- What to produce -
Whenever a line in the data holds the string "chevron", pull that line out.

Dataset entries:

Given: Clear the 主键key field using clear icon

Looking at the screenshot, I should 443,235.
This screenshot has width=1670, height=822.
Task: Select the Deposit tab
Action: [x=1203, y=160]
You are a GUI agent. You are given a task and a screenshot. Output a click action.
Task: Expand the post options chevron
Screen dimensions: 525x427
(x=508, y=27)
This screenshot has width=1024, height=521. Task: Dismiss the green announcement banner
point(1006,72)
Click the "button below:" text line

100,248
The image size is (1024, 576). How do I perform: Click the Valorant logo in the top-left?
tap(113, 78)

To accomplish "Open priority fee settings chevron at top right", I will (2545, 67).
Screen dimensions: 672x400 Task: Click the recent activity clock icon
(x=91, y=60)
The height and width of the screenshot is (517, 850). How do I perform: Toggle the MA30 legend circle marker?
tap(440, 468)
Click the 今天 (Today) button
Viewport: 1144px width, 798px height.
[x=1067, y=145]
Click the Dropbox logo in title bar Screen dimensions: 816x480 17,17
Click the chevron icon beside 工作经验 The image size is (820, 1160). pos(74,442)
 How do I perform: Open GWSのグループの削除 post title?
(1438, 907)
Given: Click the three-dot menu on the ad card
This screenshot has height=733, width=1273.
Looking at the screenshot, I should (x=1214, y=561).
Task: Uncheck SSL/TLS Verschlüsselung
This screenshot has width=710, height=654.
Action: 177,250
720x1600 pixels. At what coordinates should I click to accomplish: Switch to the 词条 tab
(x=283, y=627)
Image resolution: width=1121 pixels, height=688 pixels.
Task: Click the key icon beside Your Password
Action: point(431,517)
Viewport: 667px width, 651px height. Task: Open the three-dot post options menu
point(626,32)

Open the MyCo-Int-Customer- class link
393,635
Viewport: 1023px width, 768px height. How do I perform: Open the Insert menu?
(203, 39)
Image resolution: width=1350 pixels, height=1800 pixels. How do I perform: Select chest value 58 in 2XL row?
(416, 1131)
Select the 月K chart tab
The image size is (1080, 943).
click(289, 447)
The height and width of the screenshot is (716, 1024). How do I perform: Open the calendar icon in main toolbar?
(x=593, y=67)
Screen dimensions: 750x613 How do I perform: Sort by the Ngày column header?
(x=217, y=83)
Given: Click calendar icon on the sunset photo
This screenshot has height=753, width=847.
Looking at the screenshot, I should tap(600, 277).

- Exercise output -
Task: Expand the post options chevron
To accomplish "Open priority fee settings chevron at top right", I will (2545, 67).
Click the chevron icon beside 工作经验 The image size is (820, 1160). pos(74,442)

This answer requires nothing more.